◆ Texto de leitura
★ ★ ★ ★ ★
Artigo originalmente publicado na revista Página 22
Por Roberto S. Waack, Vania Bueno e Kalil Cury Filho*
A crise da Covid-19 não tem precedentes. A experiência do necessário isolamento ao qual humanos estão se submetendo poderá ser marco na forma como nos relacionamos. Provavelmente, o confinamento físico resultará numa rede de interatividade avassaladora. Muitos se perderão na exploração involuntária do ócio. Outros na profusão frenética de ideias, nas trocas de mensagens e contatos virtuais. Certamente aprenderemos muito e tudo será válido: do mais puro ócio ao desenvolvimento dos mais criativos modelos de negócio.
As empresas terão de buscar sobrevivência no curto prazo. A gestão do caixa será vital. O equilíbrio com a manutenção das suas redes de funcionários, terceiros, fornecedores e clientes consumirá boa parte das reflexões e debates em home offices conectados.
Ao mesmo tempo, o fluxo das transações enfrentará situações imprevisíveis. Certamente haverá necessidade de novas formas de relacionamento com mercados, recursos humanos e atores tributários. Mais do que isso, idealmente essa crise poderá trazer novas formas de relacionamento das corporações com o meio ambiente e com a sociedade como um todo.
★ ★ ★ ★ ★
◆ Registros armazenados
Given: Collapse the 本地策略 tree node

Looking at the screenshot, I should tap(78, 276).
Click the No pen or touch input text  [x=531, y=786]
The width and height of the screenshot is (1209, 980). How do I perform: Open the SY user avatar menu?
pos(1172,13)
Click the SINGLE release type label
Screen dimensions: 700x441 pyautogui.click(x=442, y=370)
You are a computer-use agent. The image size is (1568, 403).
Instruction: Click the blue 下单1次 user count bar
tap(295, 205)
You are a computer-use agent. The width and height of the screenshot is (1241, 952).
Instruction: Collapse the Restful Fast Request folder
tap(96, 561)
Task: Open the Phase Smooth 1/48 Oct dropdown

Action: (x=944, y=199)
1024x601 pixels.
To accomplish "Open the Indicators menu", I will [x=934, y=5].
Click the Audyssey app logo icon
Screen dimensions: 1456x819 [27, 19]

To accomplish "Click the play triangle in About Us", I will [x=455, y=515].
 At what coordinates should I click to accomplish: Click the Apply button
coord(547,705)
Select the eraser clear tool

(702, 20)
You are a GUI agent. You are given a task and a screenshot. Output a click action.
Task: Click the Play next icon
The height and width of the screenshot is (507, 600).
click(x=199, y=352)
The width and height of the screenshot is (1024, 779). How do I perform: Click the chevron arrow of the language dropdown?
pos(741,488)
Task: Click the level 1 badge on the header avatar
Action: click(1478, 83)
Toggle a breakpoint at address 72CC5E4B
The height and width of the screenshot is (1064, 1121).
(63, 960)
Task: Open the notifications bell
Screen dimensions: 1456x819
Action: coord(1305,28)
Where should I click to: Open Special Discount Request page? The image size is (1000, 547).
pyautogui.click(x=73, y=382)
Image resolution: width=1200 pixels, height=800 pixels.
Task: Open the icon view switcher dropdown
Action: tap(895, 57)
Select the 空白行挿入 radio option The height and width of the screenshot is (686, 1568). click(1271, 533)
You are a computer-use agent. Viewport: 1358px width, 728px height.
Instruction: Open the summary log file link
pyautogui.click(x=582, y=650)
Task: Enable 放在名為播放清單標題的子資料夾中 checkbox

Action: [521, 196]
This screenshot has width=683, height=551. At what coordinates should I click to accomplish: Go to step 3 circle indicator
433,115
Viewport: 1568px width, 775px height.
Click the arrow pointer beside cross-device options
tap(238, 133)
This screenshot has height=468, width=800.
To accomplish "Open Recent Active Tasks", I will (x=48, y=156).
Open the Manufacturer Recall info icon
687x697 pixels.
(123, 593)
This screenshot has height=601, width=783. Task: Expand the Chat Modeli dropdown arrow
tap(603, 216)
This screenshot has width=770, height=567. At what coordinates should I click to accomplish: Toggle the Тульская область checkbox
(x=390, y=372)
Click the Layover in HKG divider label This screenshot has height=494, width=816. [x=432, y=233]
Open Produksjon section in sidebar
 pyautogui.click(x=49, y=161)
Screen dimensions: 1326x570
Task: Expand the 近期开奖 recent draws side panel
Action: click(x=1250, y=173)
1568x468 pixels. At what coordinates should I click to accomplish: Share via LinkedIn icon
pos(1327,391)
★ ★ ★ ★ ★
◆ Proposta do exercício
a. Reescreva de forma mais breve o parágrafo do texto sobre a crise da Covid-19 que começa com "As empresas terão de buscar", mantendo seus fatos principais.
b. Dê prosseguimento ao texto sobre a crise da Covid-19, começando logo após sua última frase.
Os itens não são necessários para realizar as tarefas.

◆ Respostas escritas
a. As empresas precisarão garantir a sobrevivência no curto prazo, e a gestão do caixa será vital. Manter o equilíbrio com funcionários, terceiros, fornecedores e clientes ocupará boa parte das reflexões e debates em home offices conectados.

b.
A situação exige pragmatismo, não necessariamente o doloroso, apenas. Há oportunidades para que a imensa capacidade intelectual, a amplitude de conhecimentos, a capacidade empreendedora, a resiliência e a diversidade das empresas sejam colocadas à disposição da sociedade, ultrapassando os limites das fronteiras corporativas.
Propomos um desafio concreto às empresas: atuar no suporte à população que vive na informalidade. Conferir condições mínimas para a sobrevivência desse importante segmento da sociedade brasileira, durante o necessário isolamento a que todos devemos nos submeter, será vital para a retomada da normalidade socioeconômica do País.
Não se trata de filantropia. Essas pessoas fazem parte, inexoravelmente, das cadeias de negócios de quase todos os segmentos. Não só por serem consumidores, mas por sustentarem boa parte das atividades empresariais, ainda que indiretamente.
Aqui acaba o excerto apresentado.